Thesis topic: The role of sociocultural dynamics in the rise and the fall of Oman’s Imamate (1913–1959)
Qualifications: MA, MBA, Military Science Diploma
Supervisors: Dr Leon Goldsmith; Professor Emeritus William Harris
The study aims to explore the role of sociocultural dynamics in the rise and fall of Oman's Imamate of 1913-1959. The research applies an ethnographic approach seeking new understandings of how sociocultural dynamics inside societies can facilitate both the eruption and decay of revolutions (and resultant polities) and their interlinkage with political, structural and environmental factors. Specifically to the inner Omani tribal society, it is argued that internal sociocultural dynamics were a crucial factor in revolutionary mobilization as an ‘over-socializing’ norm determiner, which also came to influence the political sphere of the Omani Imamate of 1913-59.

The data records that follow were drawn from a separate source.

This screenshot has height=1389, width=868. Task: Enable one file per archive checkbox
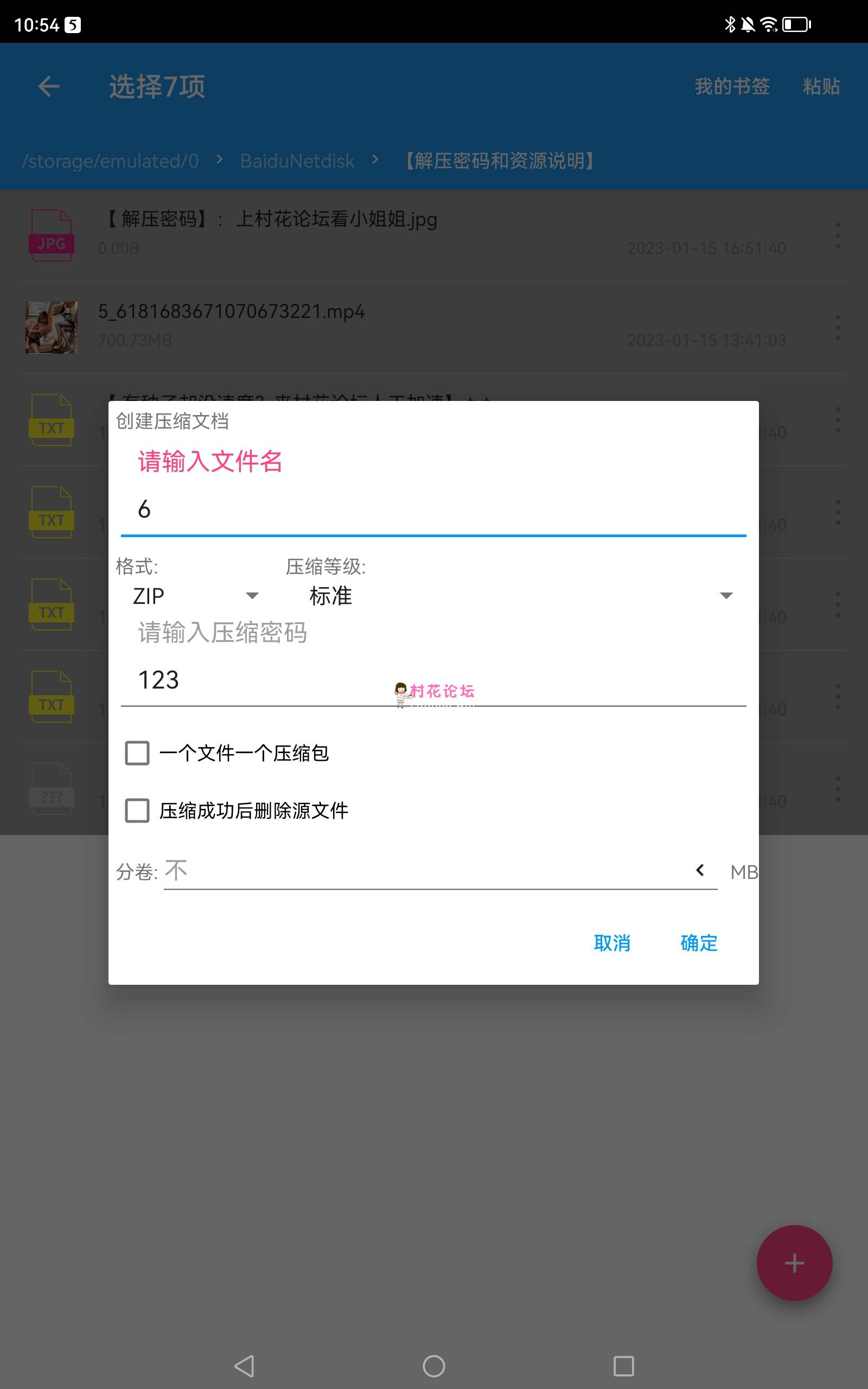click(137, 753)
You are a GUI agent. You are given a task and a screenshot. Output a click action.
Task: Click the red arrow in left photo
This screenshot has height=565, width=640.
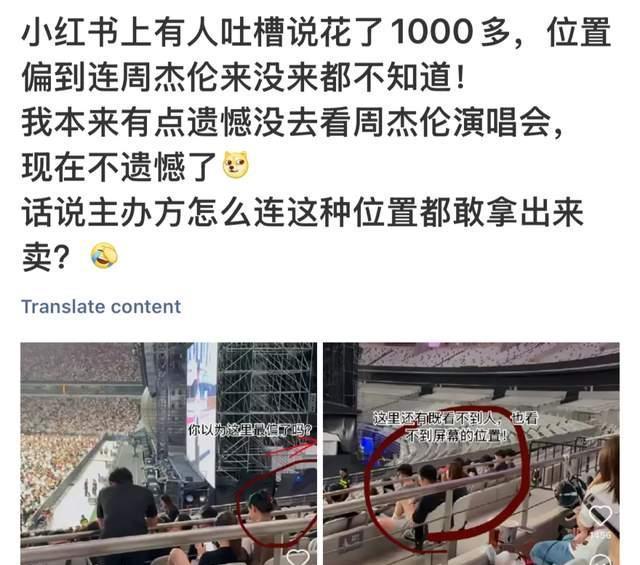click(292, 448)

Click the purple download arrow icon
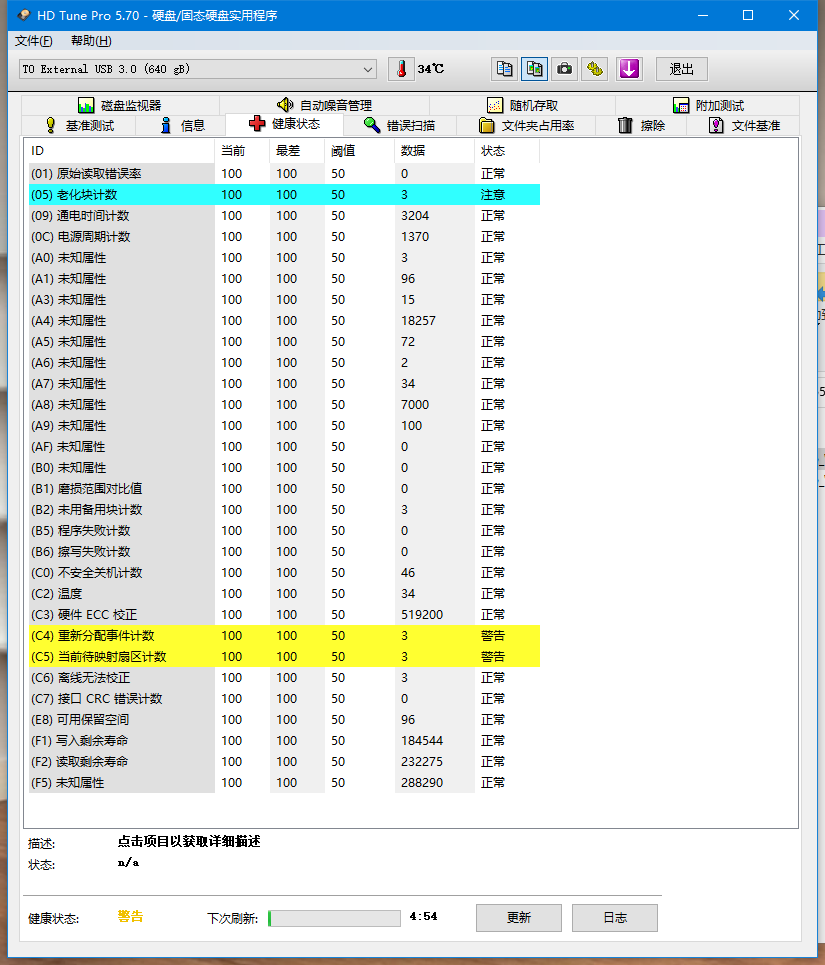(x=627, y=68)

The study examines ethnographic data from previously untapped Omani archives and from interviews with key actors of the events of 1913-59. In this way the study seeks to construct a meaningful and accurate illustration of the social reality of the Imamate and test the common assumption, via the Omani case, that sociocultural dynamics and related social movements are a products of long historical processes.
Aflah is a member of the Middle East and Islamic Studies Aotearoa (MEISA) research group.